According to previous studies, patients with DLBCL usually relapse early, within 1–2 years from diagnosis [6, 13]. Patients relapsing within 1 year from remission have a poor prognosis resembling refractory patients and are less likely to respond to second-line chemotherapy compared to those relapsing beyond 1 year [8, 9]. The emerging CAR-T therapy shows promise in the front line for these patients and is recommended as the preferred choice for patients who relapsed within 1 year in the latest National Comprehensive Cancer Network guidelines. Besides, CAR-T therapy is demonstrated to be highly effective as part of first-line therapy for high-risk DLBCL, with a manageable safety profile [14, 15]. So it is important to distinguish patients prone to relapse early. Few studies address this issue in the Chinese population in the post-rituximab era.

In our study, patients relapsing within 1 year show different clinical characteristics from those with late relapses at diagnosis. They enjoyed a higher IPI score and worse performance scores. Elevation of LDH was seen more often in them. Other baseline features such as extranodal or bone marrow involvement, EBV DNA, β2-MG, and LMR are also included for analysis. However, no significant difference was demonstrated. All patients received standard R-CHOP therapy. For the elderly intolerant to adequate therapy, a minor reduction was made to a relative dosage of 75–100% with curative intent. We observed a higher percentage of reduced chemotherapy in the early relapse group (46.9% vs. 25.9%) though no significant difference was found between the two groups. In a previous study, radiotherapy was identified to lower the occurrence of relapses within 2 years from diagnosis [16]. However, we failed to verify its effect on the time of relapse in our study, which may be attributed to the limited sample size. Front-line ASCT seems to have a limited protective effect on late relapse. In a multivariate logistic regression analysis, we found that a higher ECOG PS and IPI score were closely associated with early relapses.

As expected, patients relapsing within 1 year have a worse OS than those with late relapse. Moreover, we found that time to relapse was an independent prognostic factor for overall survival, in accordance with the previous study [9]. With regard to second-line therapy, the majority of patients in our study received salvage chemotherapy according to standard care [8, 17]. For those who were not fit for chemotherapy, we provided chemo-free approaches with favorable toxicity profiles. PD-1 inhibitor and lenalidomide were attempted. Secondary ASCT was preferred when a secondary response was achieved for eligible patients. Only one person in our cohort was administered CAR-T therapy. This patient achieved CR and was still alive till the last follow-up, expanding curative options for this population.

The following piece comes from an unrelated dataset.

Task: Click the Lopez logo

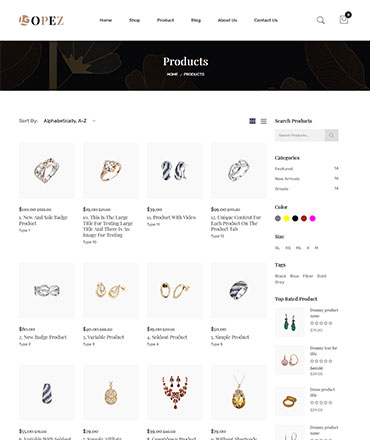Action: tap(41, 20)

In conclusion, patients relapsing within 1 year enjoyed an inferior risk profile at diagnosis: elevated lactate dehydrogenase level, high ECOG score, and high IPI score. In the multivariate logistic regression analysis, ECOG score, and high IPI score are associated with early relapse. Our analysis has shown that the prognosis of early relapsing patients is worse than that of those relapsing later. Time to relapse is an independent prognostic factor for patients with DLBCL. Genetic landscapes associated with early relapse patterns remain to be explored further.